Multi agent gym environment based on the classic Snake game with implementations of various reinforcement learning algorithms in pytorch

Primary LanguagePythonMIT LicenseMIT

SnakeGym

Gym environment based on the classic Snake game. Based on PyTorch and supports parallel data collection from each core of your CPU.

Foreword

I have made this project as modular as possible, allowing easy adjustments to network architecture, learning algorithm, and even for quickly switching from one Gym environment to another.

Contents

  1. Setup Instructions and Dependencies
  2. Training Agents
  3. Testing Agents
  4. Repository Overview

1. Setup Instructions and Dependencies

You may setup the repository on your local machine by either downloading it or running the following line on terminal.

git clone https://github.com/Atharv24/SnakeGym.git

All dependencies required by this repo are listed in requirements.txt. You can install them manually or setup a virtual environment with PyTorch and running

pip install -r requirements.txt

Make sure to install latest CUDA and cuDNN if you want to use GPU acceleration.

2. Training Agents

To train your agent from scratch

  • Setup your parameters in a config file and move it to configs folder.
  • Run the following command in terminal
python train.py -config name_of_config

For example :

python train.py -config Default_SP

Will start training with the default parameters set by me.

  • Data for each agent will be stored in agents folder.
  • Network and optimizer weights will be saved whenever the agent is evaluated. You can set this frequency with TEST_FREQ parameter in the config file.
  • To resume training from last saved checkpoint, add --resume in terminal.
python train.py -config myConfig --resume
  • For more efficient data collection, increase the NUM_ENVS parameter in the config file. (Using more cores than what your CPU has will throw an error)
  • The RENDER_TRAINING and RENDER_TESTING parameters are self explanatory. Note that disabling rendering will lead to faster data collection and hence faster training.
  • You can also set the RENDER_WAIT_TIME to your need.
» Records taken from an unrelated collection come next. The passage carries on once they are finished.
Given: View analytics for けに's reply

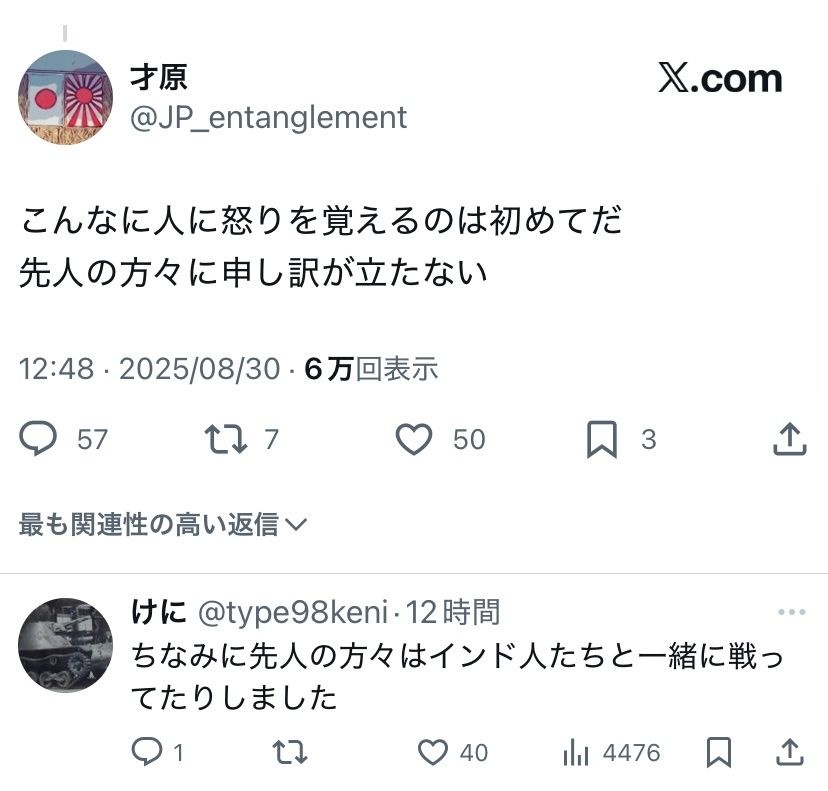Looking at the screenshot, I should pyautogui.click(x=575, y=752).
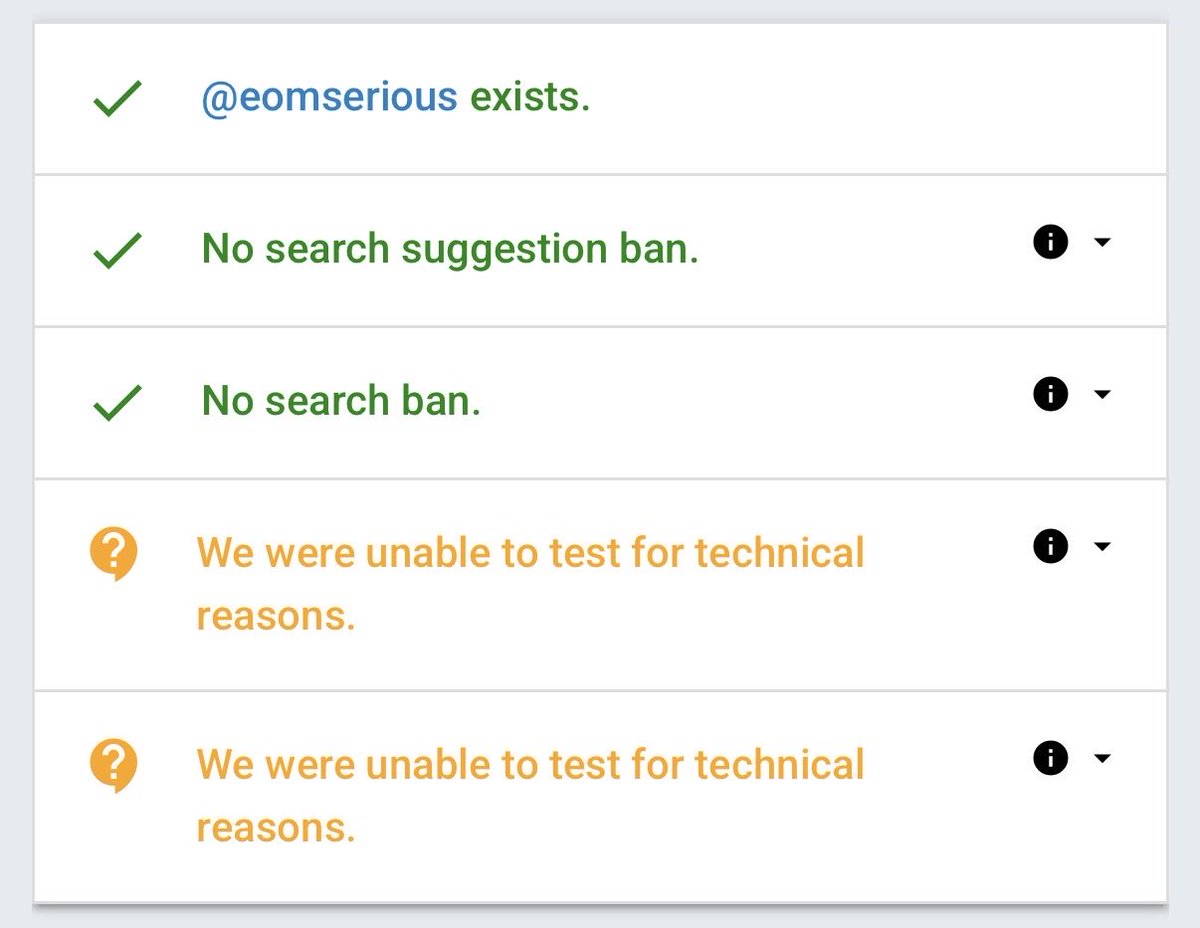Click the word 'reasons.' in the bottom row
Viewport: 1200px width, 928px height.
(276, 827)
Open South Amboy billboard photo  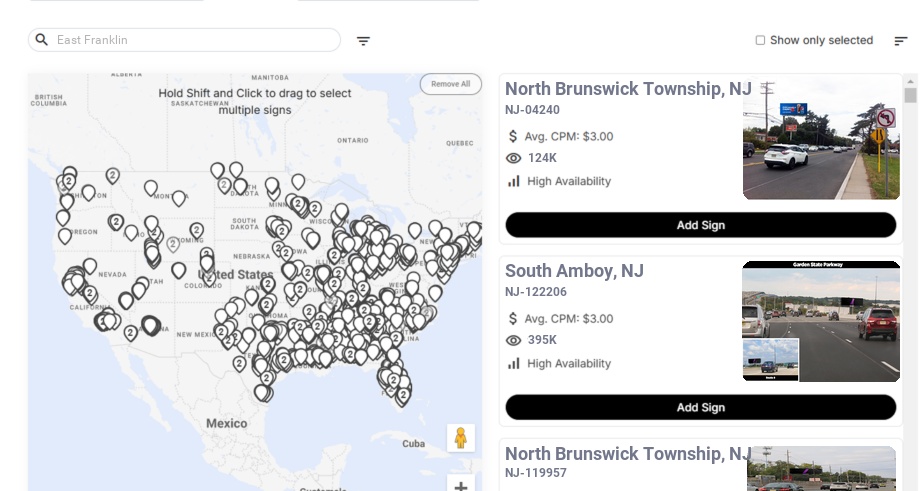tap(820, 321)
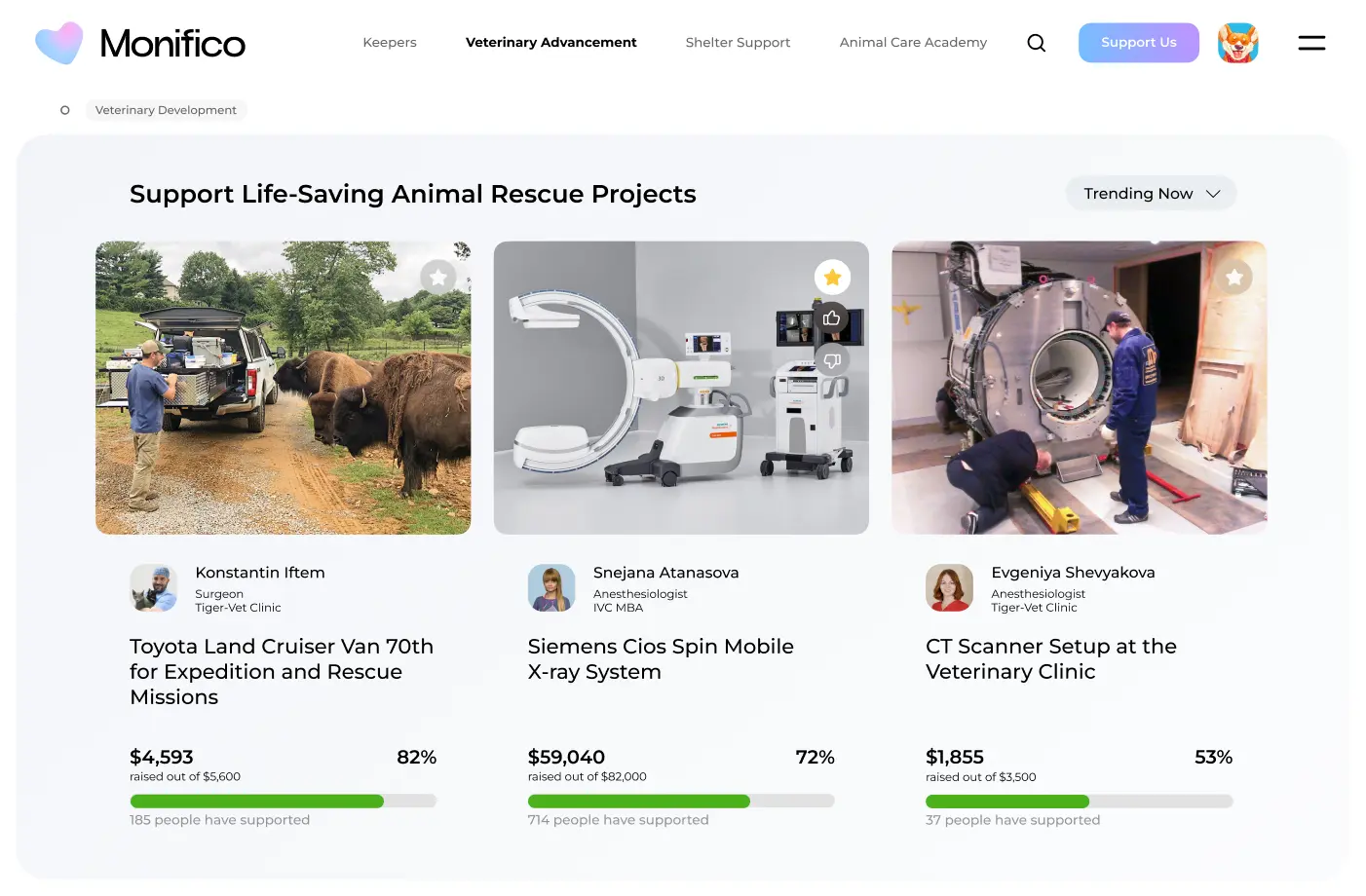This screenshot has height=896, width=1366.
Task: Unfavorite the Siemens X-ray project star
Action: [x=832, y=278]
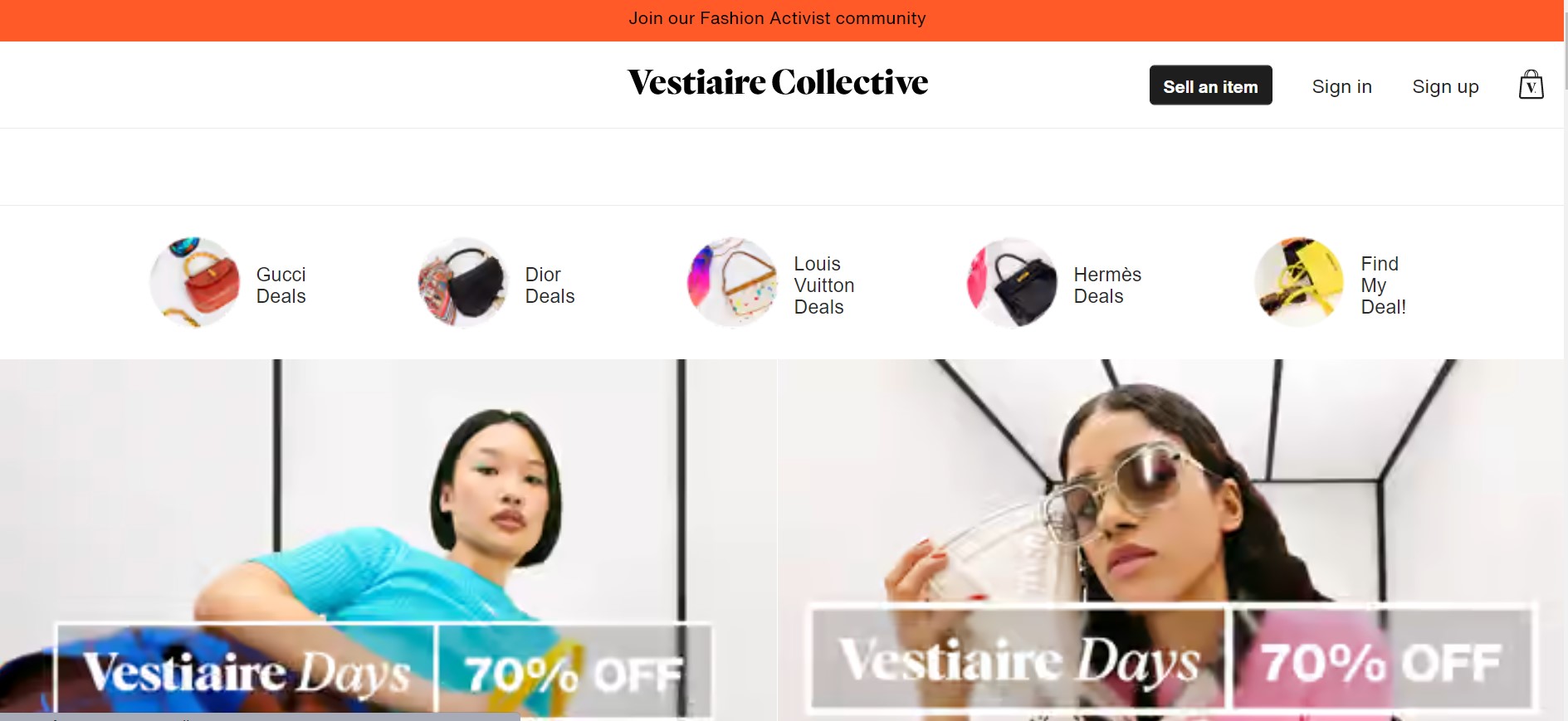Click the Find My Deal! text link

(1383, 285)
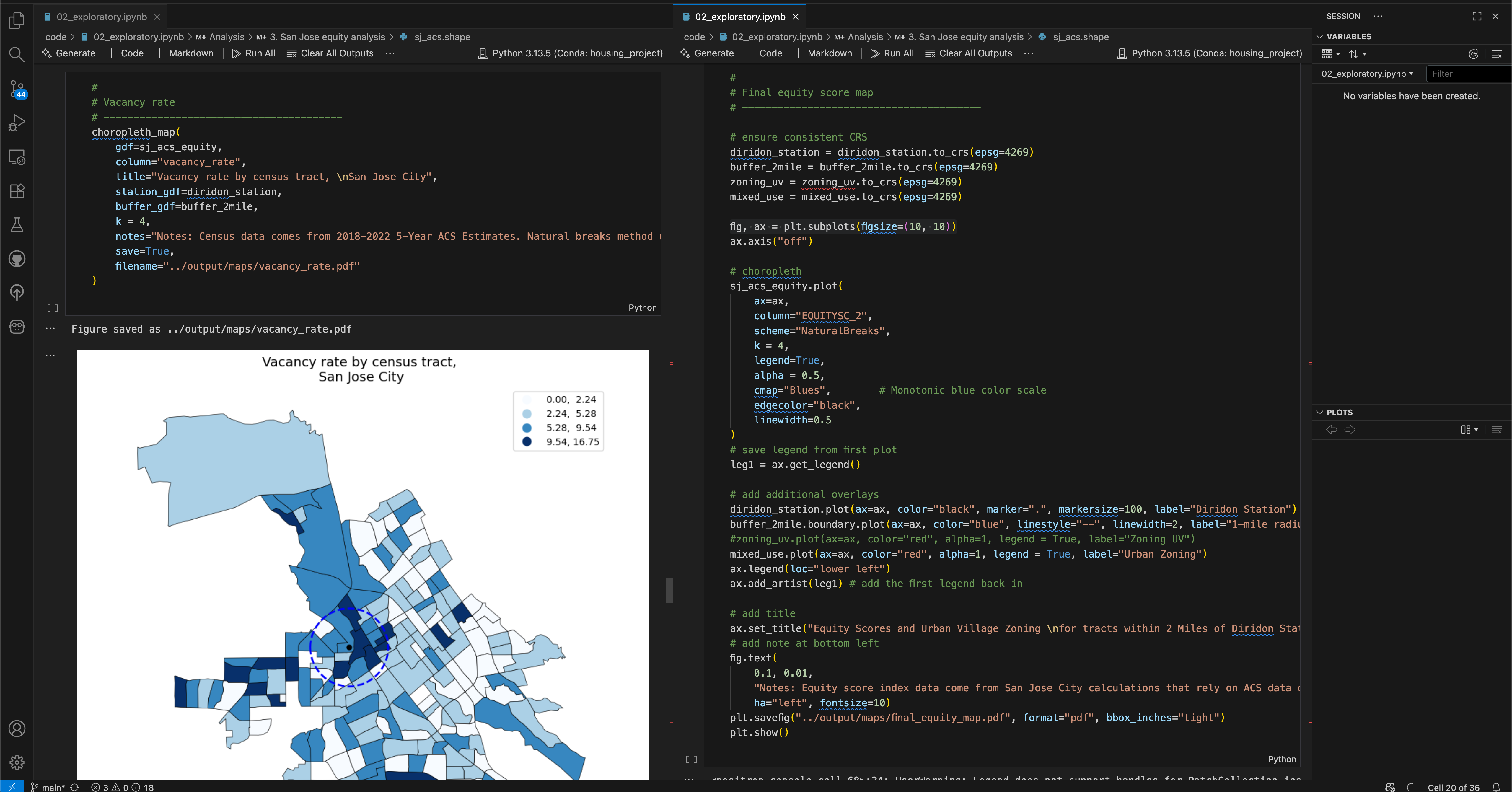Open GitHub icon in activity bar
1512x792 pixels.
(x=17, y=259)
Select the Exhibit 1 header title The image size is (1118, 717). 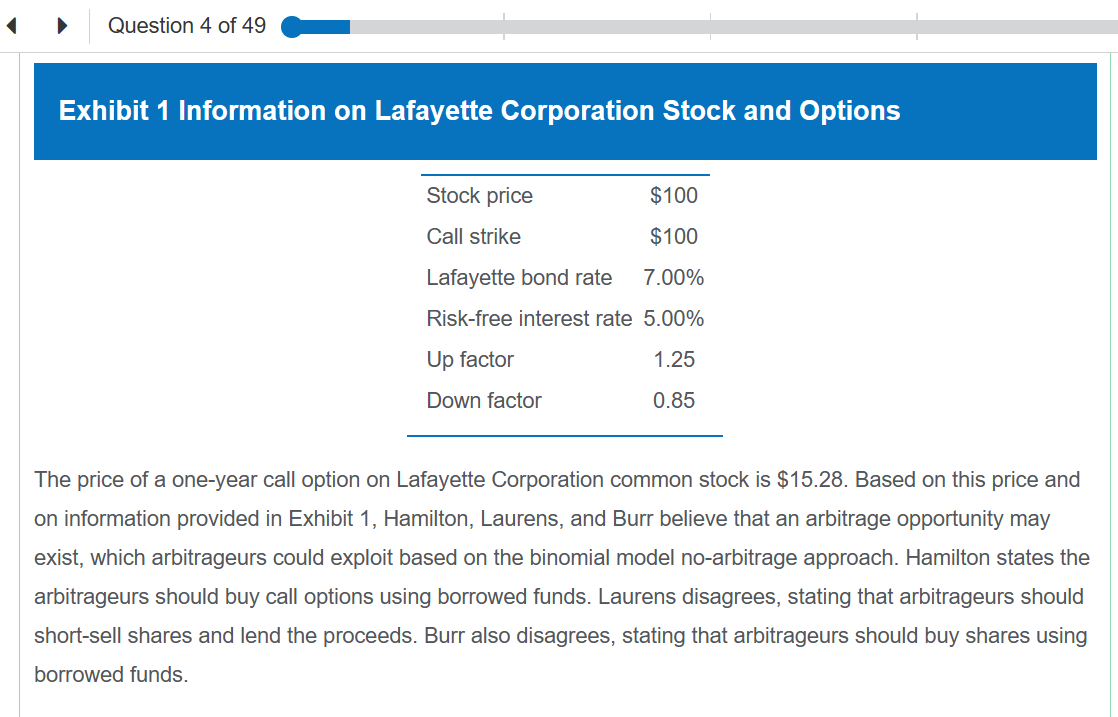[x=479, y=110]
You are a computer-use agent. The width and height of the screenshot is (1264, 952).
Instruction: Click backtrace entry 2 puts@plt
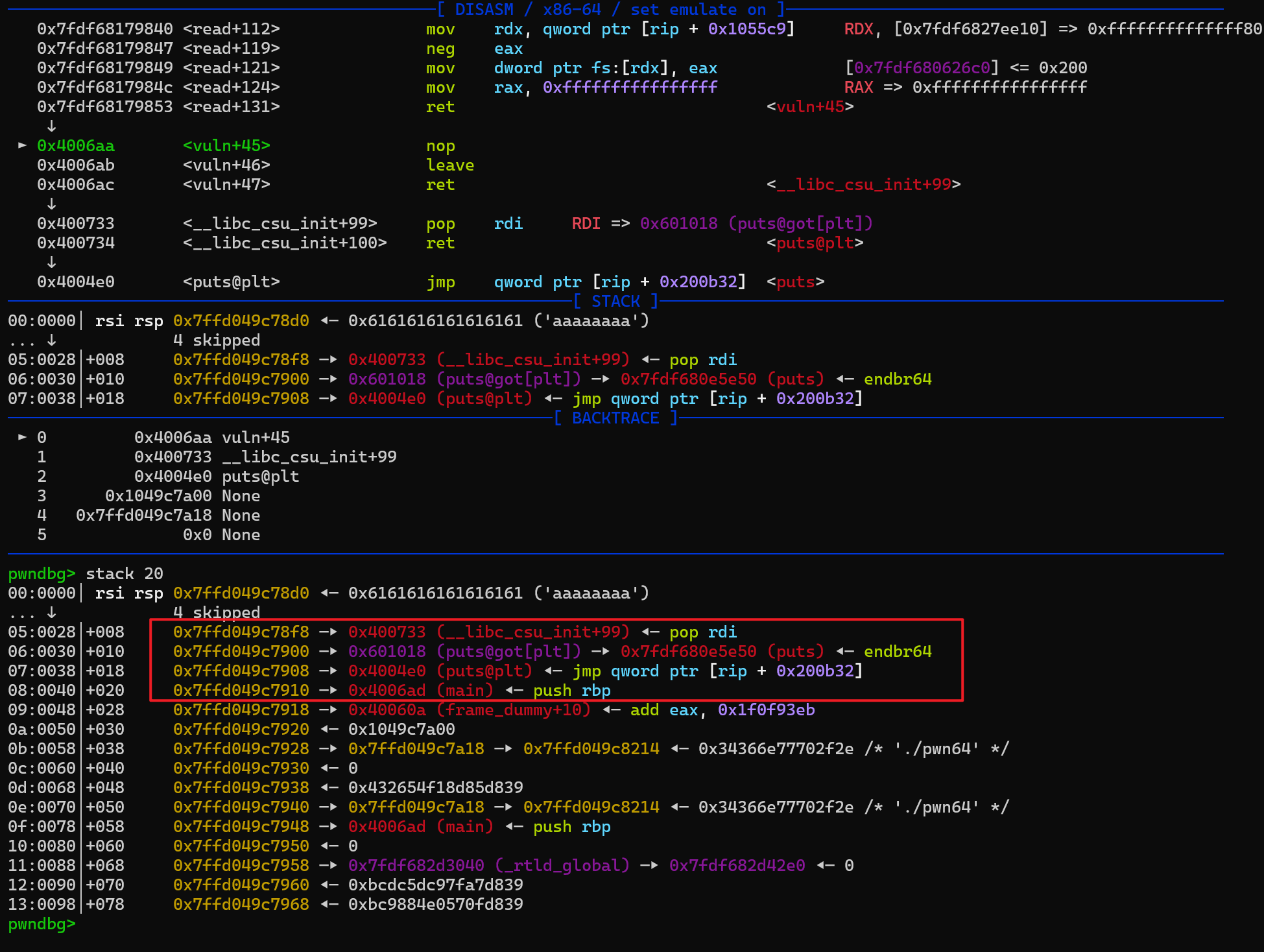(260, 476)
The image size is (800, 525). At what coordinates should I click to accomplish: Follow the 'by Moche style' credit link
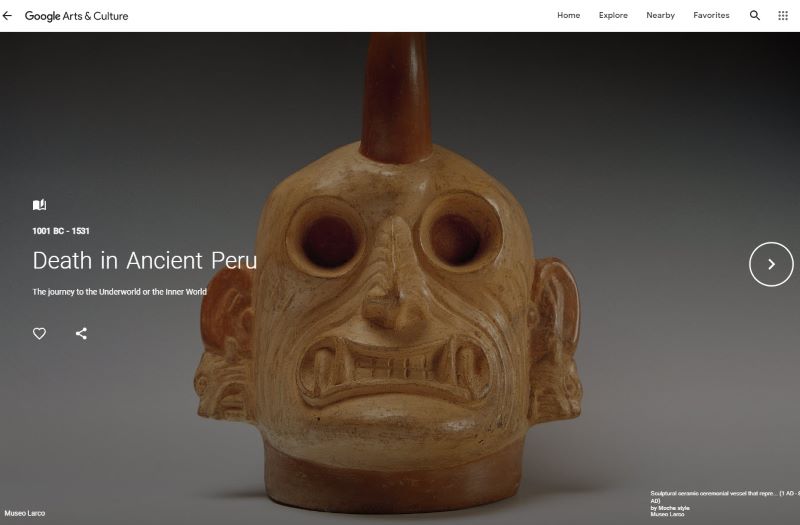point(670,508)
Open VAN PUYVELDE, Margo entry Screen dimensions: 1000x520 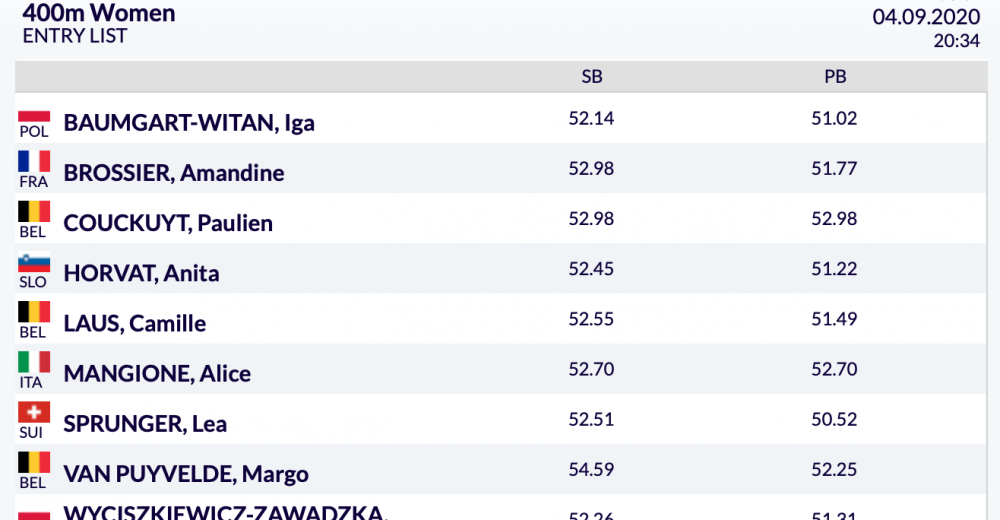coord(186,474)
Increasing this parameter will reduce the FPS and vice-versa.
  • TensorboardX logs can be found in the logs subdirectory in your agent's folder.
  • The training will conclude when the agent reaches the TARGET_REWARD in 4 out of 5 test games.

3. Testing Agents

To test a trained agent run

python test.py -agent_name AGENT_NAME -num_games N

For example

python test.py -agent_name Default_SP -num_games 10
  • The -num_games parameter is optional and will default to 5 if not provided.
  • At the end of testing scores for each game will be printed in the terminal.

4. Repository Overview

  • agents: Folder containing data for each agent.

    Each agent folder contains:

    • logs: TensorboardX logs containing the critic and actor losses, action space entropy and agent advantage estimates.
    • saved_models: Network and optimizer weights saved in *.pt format for testing/resuming training.
    • config.ini: The same configuration file used for training.
  • configs: Folder containing configuration files in *.ini format.

  • lib: Folder containing scripts used for training and testing.

    • algos: Algorithms used for training the agent.
      Currently only has Proximal Policy Optimization (PPO).

    • envs: Gym environments for data collection.
      Single player Snake is ready and Multiplayer is a WIP.

    • nets: Neural network architecture for agent's brain.

    • utils: Misc utils required by the project. Currently only has multiprocessing_env.py that I took and modified from OpenAI baselines.

  • train.py: Script for training agents.

  • test.py: Script for testing agents.